Der Beginn der Partie verlief recht ausgeglichen, bevor die Füchse nach einem 0:5-Lauf der Gäste plötzlich mit 5:11 zurücklagen. Zusammen mit den beiden Treffern aus dem Hinspiel waren sie zu diesem Zeitpunkt mit insgesamt acht Toren im Nachteil. Doch die Berliner gaben nicht auf und arbeiteten sich langsam wieder heran. Erik Schmidt traf in der 26. Spielminute zum 9:13, und bis zum Halbzeitpfiff konnte man noch auf 11:13 herankommen. Nach der Pause fielen Tore auf beiden Seiten. Doch in der 38. Spielminute war es Mijajlo Marsenić, der die Zuschauer im Fuchsbau nach seinem Führungstreffer zum 16:15 in Begeisterung versetzte. Johan Koch legte nach, und somit war beim 17:15 das erste übergreifende Unentschieden für den amtierenden EHF-Cup-Champion erreicht. Doch Aalborg gab nicht auf und konnte noch mal auf 17:17 ausgleichen. Jetzt standen die Füchse besser in der Abwehr, und Torwart Silvio Heinevetter wurde mit seinen Paraden zu einem entscheidenden Faktor. Mit einem 20:17 in der 45. Spielminute und einem 26:22 zehn Minuten später brachten sich die Berliner auf die Siegerstraße. Am Ende war das 28:23 deutlich und konnte über die zwischenzeitlichen Nöte der Reinickendorfer Handballer hinwegtäuschen. Trainer Petković fasste die schmerzhaften Erfahrungen nach dem Spiel treffend zusammen: „In der ersten Halbzeit haben sie uns quasi demontiert. Da hatten wir keine Chance." Am Ende sollte es doch noch einmal reichen. Der Gewinn des Europapokals ist weiterhin möglich –
im nächsten Frühjahr, wenn nicht Oktober oder November ist. In der Bundesliga hingegen scheint eine hervorragende Platzierung wie im Vorjahr bereits zu diesem Zeitpunkt verspielt. Schuld war die jährliche Herbstdepression.

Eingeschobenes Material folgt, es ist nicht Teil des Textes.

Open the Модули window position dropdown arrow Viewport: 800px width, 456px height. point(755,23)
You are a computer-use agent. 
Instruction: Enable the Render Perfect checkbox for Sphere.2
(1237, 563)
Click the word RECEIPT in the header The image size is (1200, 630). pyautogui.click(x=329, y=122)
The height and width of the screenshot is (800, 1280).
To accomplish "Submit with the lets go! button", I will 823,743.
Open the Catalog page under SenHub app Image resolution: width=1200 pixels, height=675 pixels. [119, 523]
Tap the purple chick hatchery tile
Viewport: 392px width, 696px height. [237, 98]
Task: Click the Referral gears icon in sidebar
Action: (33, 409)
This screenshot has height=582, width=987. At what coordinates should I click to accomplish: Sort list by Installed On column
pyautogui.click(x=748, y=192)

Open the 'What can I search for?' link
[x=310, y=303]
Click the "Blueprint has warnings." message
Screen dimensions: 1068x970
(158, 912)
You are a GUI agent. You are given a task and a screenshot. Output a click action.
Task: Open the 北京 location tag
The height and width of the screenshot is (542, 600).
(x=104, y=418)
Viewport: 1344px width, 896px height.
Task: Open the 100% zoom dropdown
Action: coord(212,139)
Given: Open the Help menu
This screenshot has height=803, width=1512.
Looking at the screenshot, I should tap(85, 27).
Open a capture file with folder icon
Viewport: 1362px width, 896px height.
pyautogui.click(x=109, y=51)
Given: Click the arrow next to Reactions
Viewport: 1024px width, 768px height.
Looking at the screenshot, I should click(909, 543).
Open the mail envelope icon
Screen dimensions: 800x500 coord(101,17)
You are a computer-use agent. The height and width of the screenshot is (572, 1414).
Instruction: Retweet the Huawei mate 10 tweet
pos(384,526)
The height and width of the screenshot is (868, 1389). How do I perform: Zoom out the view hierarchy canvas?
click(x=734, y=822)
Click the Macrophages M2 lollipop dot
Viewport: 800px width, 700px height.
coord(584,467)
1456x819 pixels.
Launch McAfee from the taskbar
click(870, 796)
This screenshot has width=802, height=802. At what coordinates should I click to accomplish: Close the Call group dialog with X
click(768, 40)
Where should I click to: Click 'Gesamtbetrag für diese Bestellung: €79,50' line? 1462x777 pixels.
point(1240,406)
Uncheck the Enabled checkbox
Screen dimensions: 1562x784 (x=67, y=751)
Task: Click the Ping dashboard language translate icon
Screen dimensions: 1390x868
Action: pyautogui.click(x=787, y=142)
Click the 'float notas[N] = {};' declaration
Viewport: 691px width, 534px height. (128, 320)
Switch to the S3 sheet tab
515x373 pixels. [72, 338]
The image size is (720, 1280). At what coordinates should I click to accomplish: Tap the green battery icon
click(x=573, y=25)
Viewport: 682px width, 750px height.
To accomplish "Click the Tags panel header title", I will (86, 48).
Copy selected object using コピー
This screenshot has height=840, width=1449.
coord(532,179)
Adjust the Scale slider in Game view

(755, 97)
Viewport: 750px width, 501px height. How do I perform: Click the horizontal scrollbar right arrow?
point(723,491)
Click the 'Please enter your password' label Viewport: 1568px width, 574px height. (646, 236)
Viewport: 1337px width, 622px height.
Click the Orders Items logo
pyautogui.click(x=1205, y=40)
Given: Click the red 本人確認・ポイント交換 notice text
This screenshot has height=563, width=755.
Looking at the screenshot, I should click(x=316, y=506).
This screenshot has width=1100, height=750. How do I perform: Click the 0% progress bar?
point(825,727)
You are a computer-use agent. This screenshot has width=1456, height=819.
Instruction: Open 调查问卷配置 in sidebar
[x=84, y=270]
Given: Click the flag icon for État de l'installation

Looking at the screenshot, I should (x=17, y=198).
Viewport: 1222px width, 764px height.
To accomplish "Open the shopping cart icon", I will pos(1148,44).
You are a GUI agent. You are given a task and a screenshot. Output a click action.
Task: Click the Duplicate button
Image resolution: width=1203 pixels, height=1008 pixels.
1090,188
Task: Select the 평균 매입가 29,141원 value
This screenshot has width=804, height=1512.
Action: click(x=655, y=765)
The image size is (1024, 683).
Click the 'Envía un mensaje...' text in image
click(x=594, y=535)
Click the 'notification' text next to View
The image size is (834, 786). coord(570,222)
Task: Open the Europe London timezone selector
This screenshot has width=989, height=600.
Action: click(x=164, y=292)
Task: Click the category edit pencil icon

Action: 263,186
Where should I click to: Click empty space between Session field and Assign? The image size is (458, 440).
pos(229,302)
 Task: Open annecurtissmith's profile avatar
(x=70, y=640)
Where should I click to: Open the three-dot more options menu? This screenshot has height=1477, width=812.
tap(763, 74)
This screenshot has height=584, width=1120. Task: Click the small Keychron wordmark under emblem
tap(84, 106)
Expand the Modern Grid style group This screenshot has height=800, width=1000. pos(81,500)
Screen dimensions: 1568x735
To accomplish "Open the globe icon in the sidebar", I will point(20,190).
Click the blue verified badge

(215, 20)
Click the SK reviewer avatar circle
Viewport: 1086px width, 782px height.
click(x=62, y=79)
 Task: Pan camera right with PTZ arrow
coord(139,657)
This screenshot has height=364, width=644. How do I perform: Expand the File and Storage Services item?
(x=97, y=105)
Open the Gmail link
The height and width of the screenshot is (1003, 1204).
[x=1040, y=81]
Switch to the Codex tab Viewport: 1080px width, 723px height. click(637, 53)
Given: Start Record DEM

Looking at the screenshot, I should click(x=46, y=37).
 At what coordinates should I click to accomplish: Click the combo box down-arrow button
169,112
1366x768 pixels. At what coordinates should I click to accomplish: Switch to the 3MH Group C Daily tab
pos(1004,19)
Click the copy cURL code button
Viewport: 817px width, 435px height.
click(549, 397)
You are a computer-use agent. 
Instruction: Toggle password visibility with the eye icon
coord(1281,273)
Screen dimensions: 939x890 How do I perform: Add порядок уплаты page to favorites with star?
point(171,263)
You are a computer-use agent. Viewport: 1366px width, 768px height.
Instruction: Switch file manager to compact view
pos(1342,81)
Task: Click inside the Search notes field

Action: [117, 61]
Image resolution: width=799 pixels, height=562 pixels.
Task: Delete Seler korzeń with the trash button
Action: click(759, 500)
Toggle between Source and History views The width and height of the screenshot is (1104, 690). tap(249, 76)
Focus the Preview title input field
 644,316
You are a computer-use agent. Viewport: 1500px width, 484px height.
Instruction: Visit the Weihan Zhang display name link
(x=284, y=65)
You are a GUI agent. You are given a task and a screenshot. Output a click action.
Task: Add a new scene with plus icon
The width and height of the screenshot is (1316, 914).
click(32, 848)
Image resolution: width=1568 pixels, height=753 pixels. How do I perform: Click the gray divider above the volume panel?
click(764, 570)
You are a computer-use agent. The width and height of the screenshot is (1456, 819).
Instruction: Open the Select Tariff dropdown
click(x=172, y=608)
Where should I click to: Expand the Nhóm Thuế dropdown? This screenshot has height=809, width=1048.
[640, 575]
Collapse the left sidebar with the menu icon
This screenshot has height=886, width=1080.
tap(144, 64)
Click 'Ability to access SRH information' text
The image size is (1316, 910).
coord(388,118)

Am Ende ist es Kapitän Hans Lindberg, der verrät, welche Philosophie sein Team durch einen verlustreichen Herbst geführt hat: „Wir geben nie auf und kämpfen. Das hat Petko(vic) mit uns über die letzten zwei Jahre entwickelt. Wir glauben immer daran, dass wir Spiele noch drehen können." Gegen Aalborg ist es gelungen.